→ 課題 1: 抜粋の後に続く記録のすべてについて、空行を除いた各行を1行につき1つの文字列とし、JSONのリストとして示してください。画像は回答に含めないでください。

→ 抜粋:
# # # # #

一方、EA光変調器は、電気的信号による制御素子であるので、入力光信号の波長に依存せずに動作し、上述した光学的ビートの発生についても何ら考慮する必要がない。EA光変調器を利用して構成される分周クロック信号抽出装置は、入力信号光を入力させる以外は、基本的に電子回路を利用したPLL回路である。電子素子によって構成されるPLL回路は、既にその技術が確立されており、信頼性や制御性に優れており、また、汎用電子部品を利用して構成することが可能である。
EA光変調器を利用して構成される分周クロック信号抽出装置においては、入力光信号の偏波面に依存することなく、EA光変調器が動作することが重要である。一般にEA光変調器は、その動作が入力される光の偏波面に依存するが、EA光変調器の活性層に伸縮歪が導入された多重量子井戸構造を採用して構成することによって、入力光の偏波面に依存せずに動作するEA光変調器が開発されている(例えば、F. Devaux, et al., "10 Gbit/s operation of polarisation insensitive, strained InGaAsP/InGaAsP MQW electroabsorption modulator," Electron. Lett. vol. 29, No. 13 pp. 1201-1203, 1993.参照)。これによれば、InGaAsP/InGaAsP多重量子井戸構造の井戸層に0.4%の伸縮歪を導入することで、EA光変調器の消光特性として、1 dB以下の低偏波依存性が実現されている。

# # # # #

→ 提供情報:
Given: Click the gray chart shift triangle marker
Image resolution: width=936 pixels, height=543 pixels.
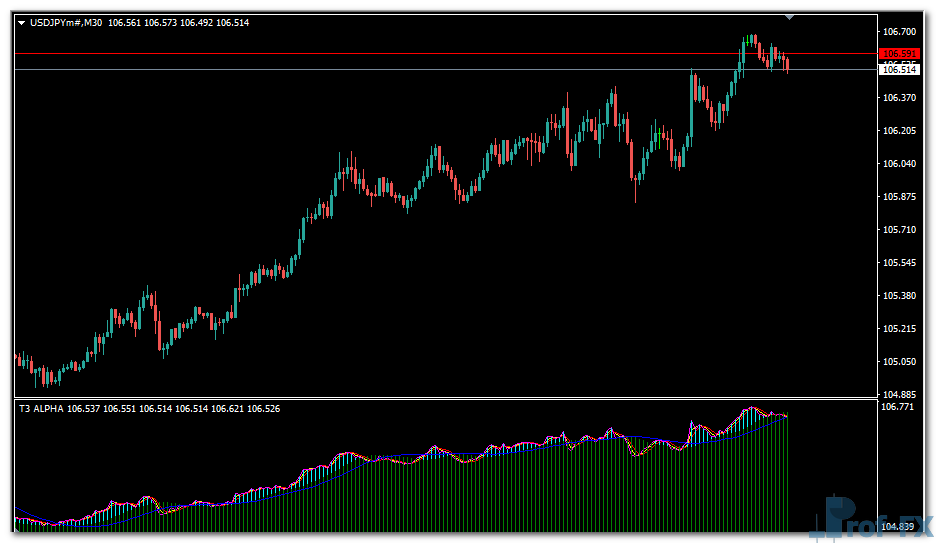Looking at the screenshot, I should tap(790, 17).
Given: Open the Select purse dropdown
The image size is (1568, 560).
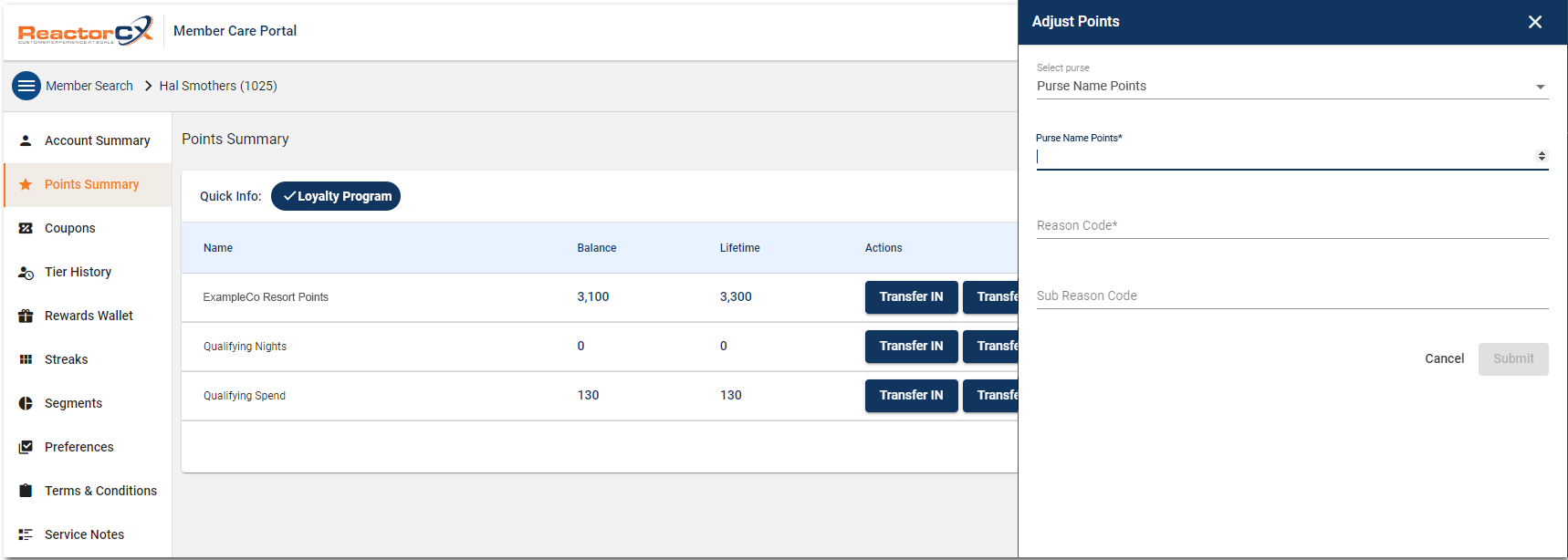Looking at the screenshot, I should [x=1291, y=87].
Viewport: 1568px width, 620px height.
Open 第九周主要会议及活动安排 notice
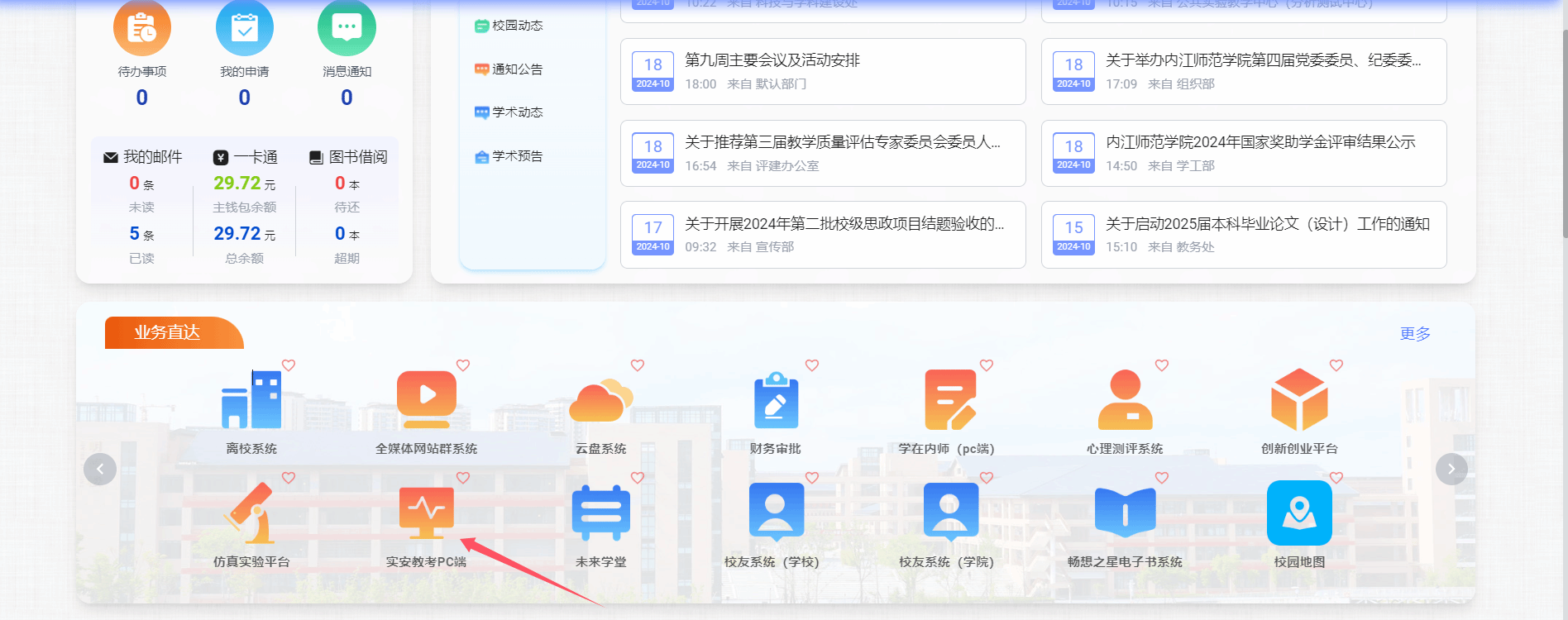pyautogui.click(x=772, y=60)
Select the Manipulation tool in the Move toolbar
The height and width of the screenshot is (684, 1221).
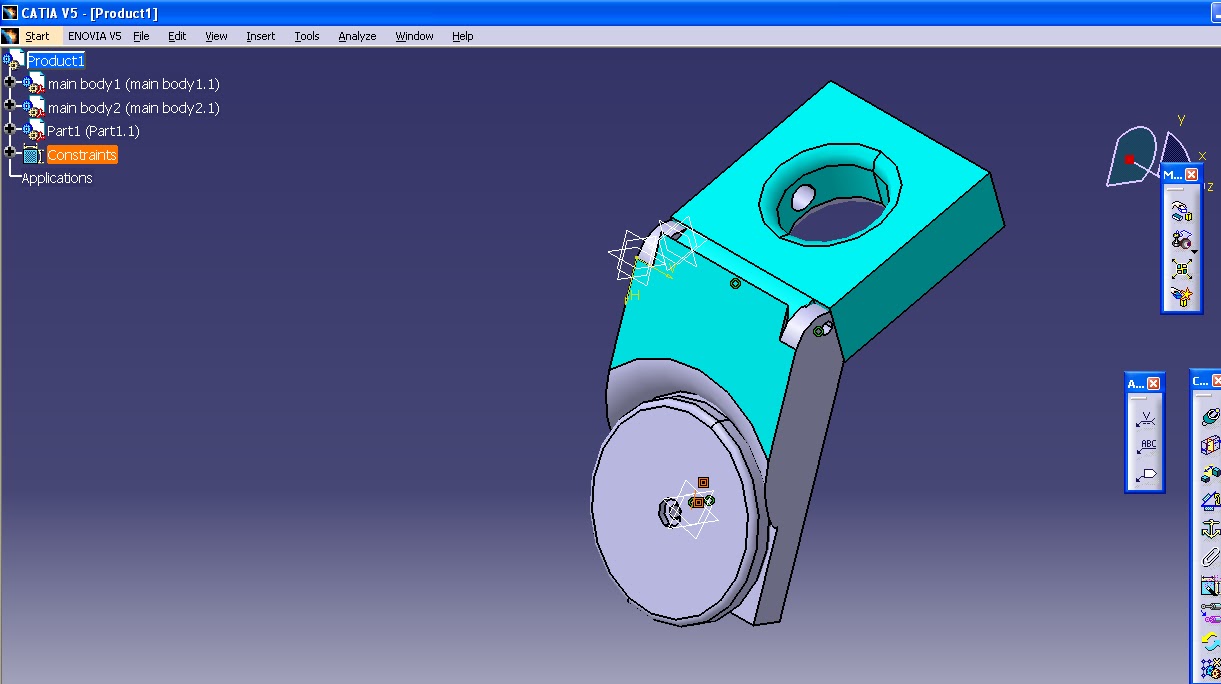pos(1182,212)
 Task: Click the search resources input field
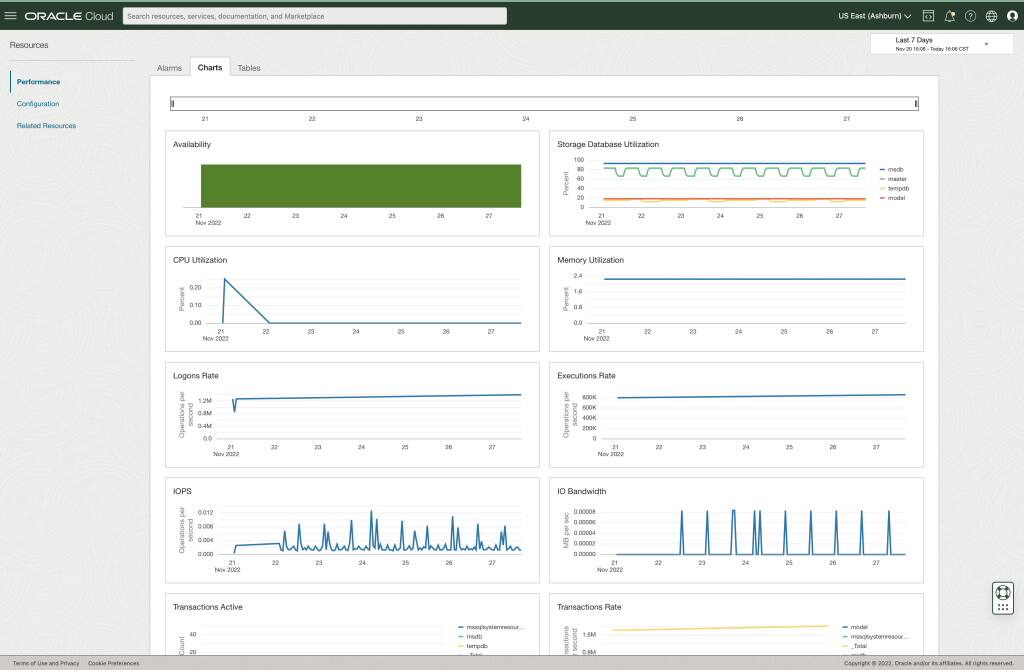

# # # # #

→ 課題 2: EA光変調器に関する抜粋から、「一方、EA光変調器は、電気的」という語句を含む箇所で始まり「て構成することが可能である。」で終わる部分を、一字一句違えずに引用してください。

→ 正解 1:
[
  "Given: Click the gray chart shift triangle marker",
  "Image resolution: width=936 pixels, height=543 pixels.",
  "Looking at the screenshot, I should tap(790, 17).",
  "Given: Open the Select purse dropdown",
  "The image size is (1568, 560).",
  "Looking at the screenshot, I should [x=1291, y=87].",
  "Viewport: 1568px width, 620px height.",
  "Open 第九周主要会议及活动安排 notice",
  "pyautogui.click(x=772, y=60)",
  "Select the Manipulation tool in the Move toolbar",
  "The height and width of the screenshot is (684, 1221).",
  "pos(1182,212)",
  " Task: Click the search resources input field"
]

→ 正解 2:
一方、EA光変調器は、電気的信号による制御素子であるので、入力光信号の波長に依存せずに動作し、上述した光学的ビートの発生についても何ら考慮する必要がない。EA光変調器を利用して構成される分周クロック信号抽出装置は、入力信号光を入力させる以外は、基本的に電子回路を利用したPLL回路である。電子素子によって構成されるPLL回路は、既にその技術が確立されており、信頼性や制御性に優れており、また、汎用電子部品を利用して構成することが可能である。